MATERIALS PROVIDED section start

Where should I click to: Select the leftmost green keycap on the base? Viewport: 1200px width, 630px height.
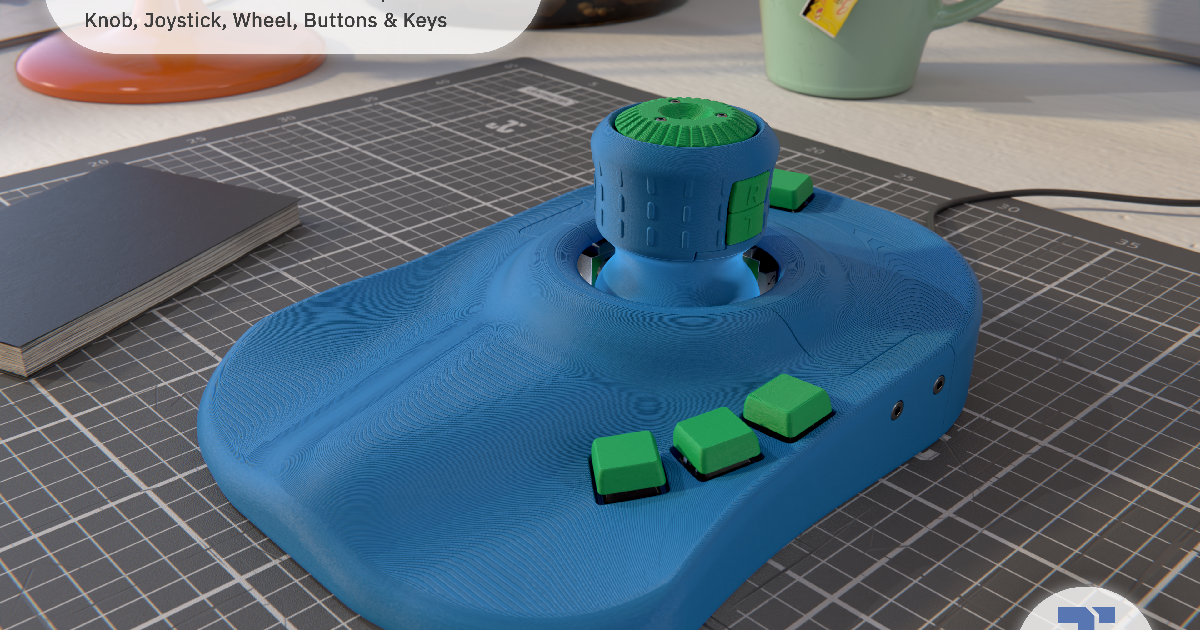pyautogui.click(x=630, y=465)
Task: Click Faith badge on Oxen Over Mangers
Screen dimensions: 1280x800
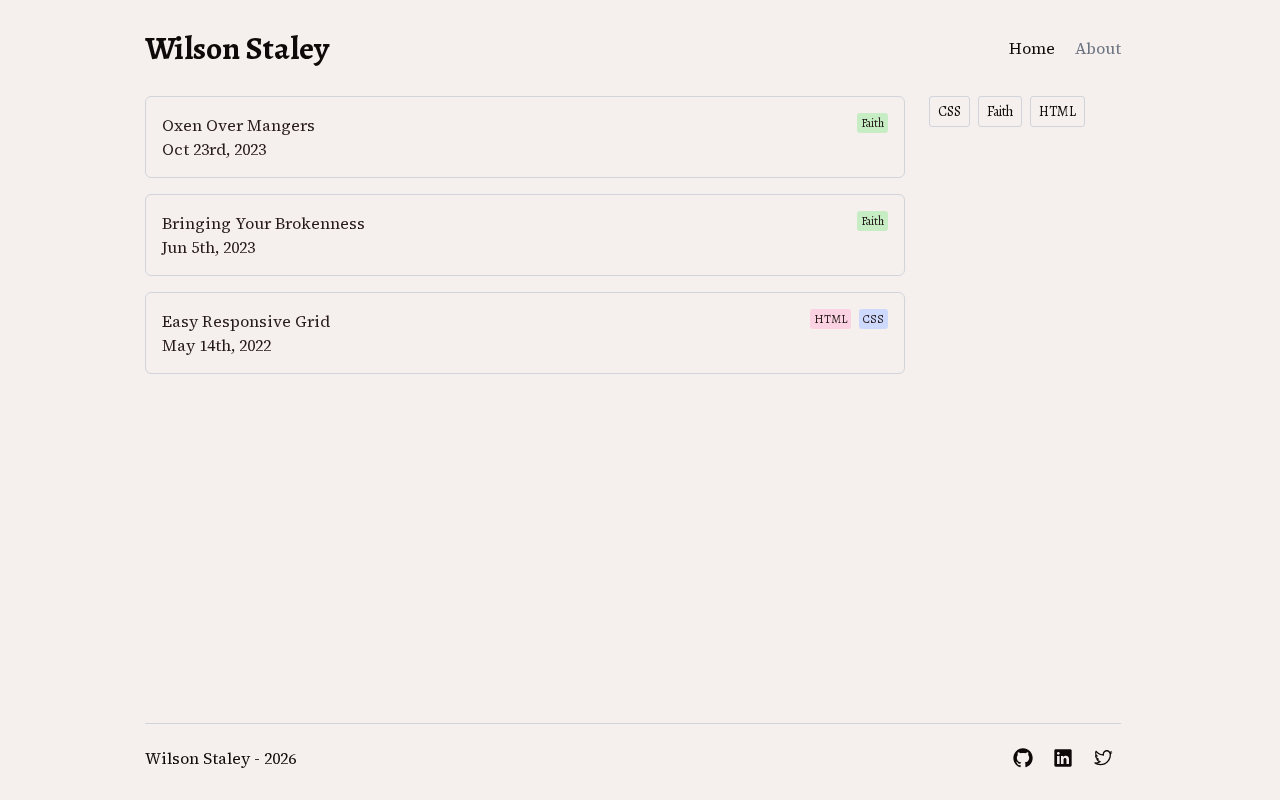Action: point(872,123)
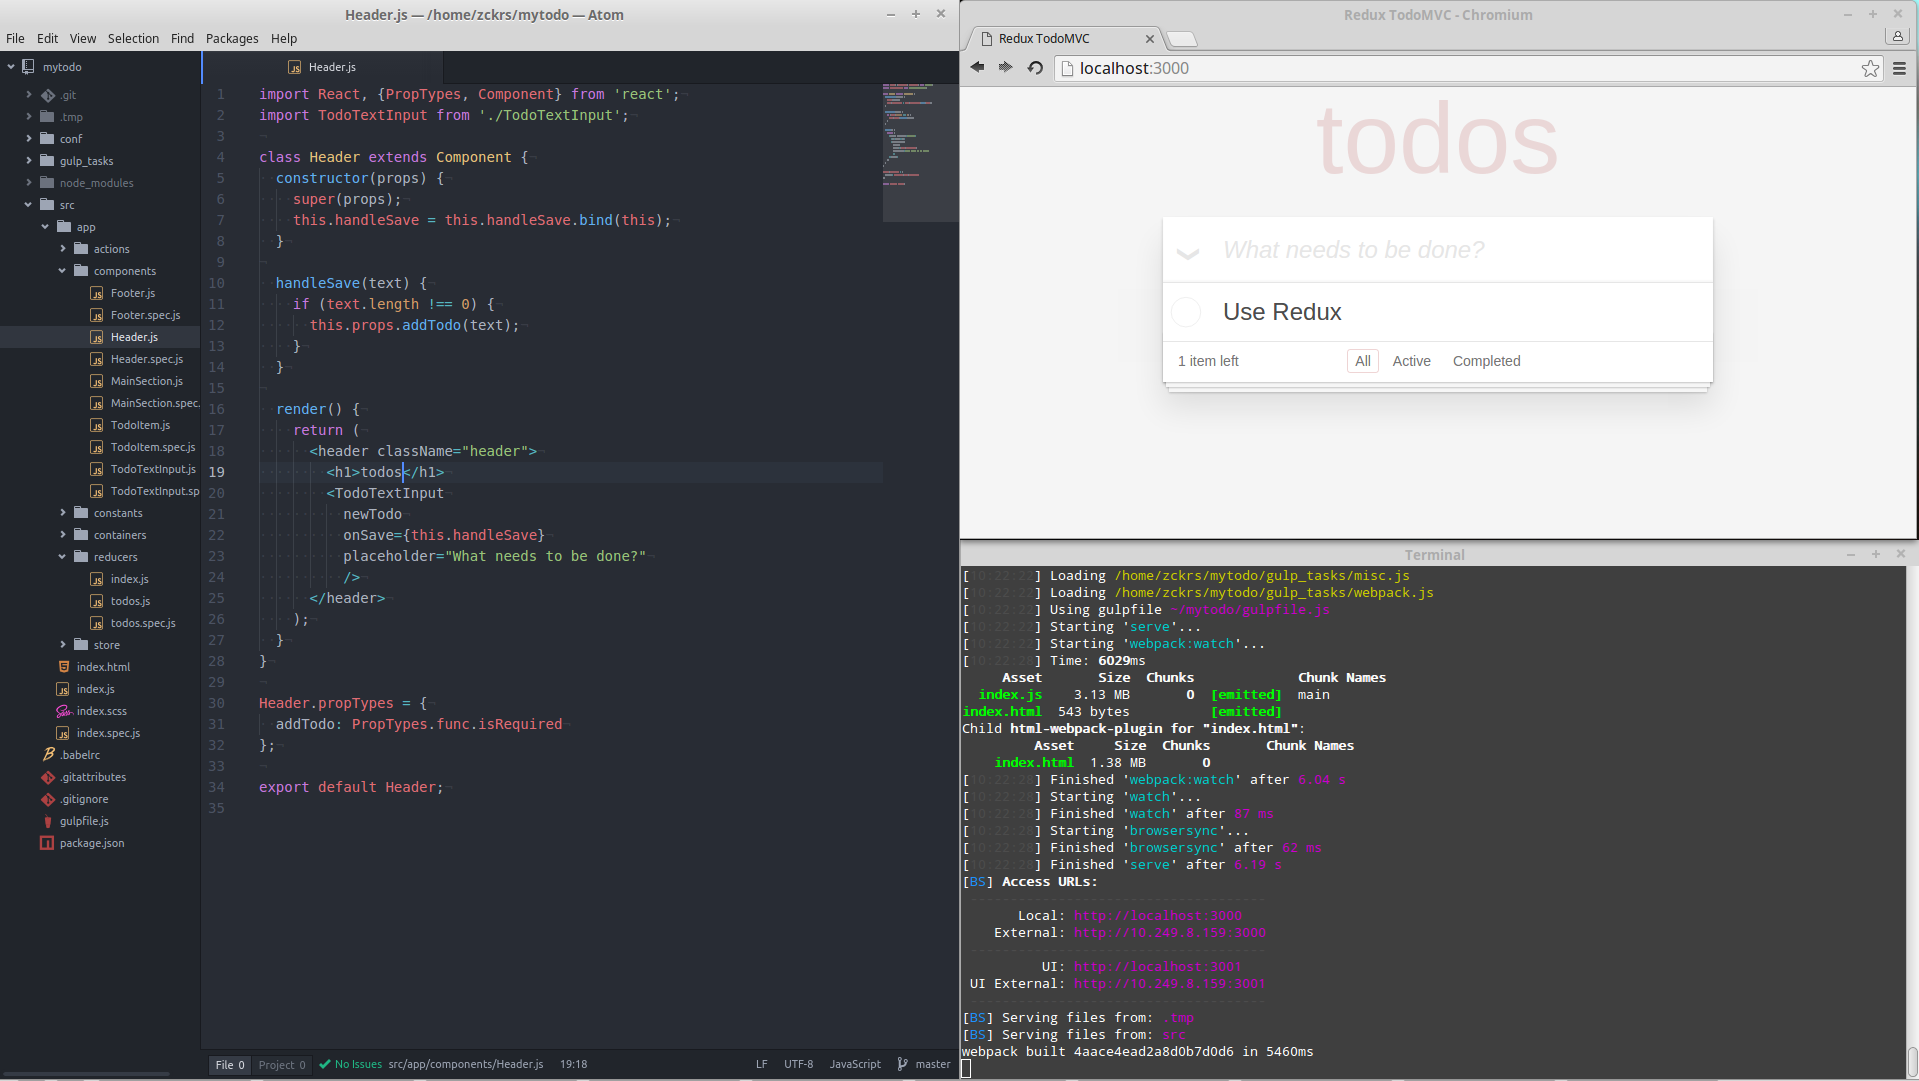Click the browser forward arrow button
The image size is (1919, 1081).
click(x=1005, y=68)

MATERIALS PROVIDED section end

## [TASK PROMPT]
Reproduce, word for word, the lines from the one containing "Task: Click Faith badge on Oxen Over Mangers" to the end of the material, both ends included. No picture is copied.

## [TASK SOLUTION]
Task: Click Faith badge on Oxen Over Mangers
Screen dimensions: 1280x800
Action: point(872,123)
Click the browser forward arrow button
The image size is (1919, 1081).
click(x=1005, y=68)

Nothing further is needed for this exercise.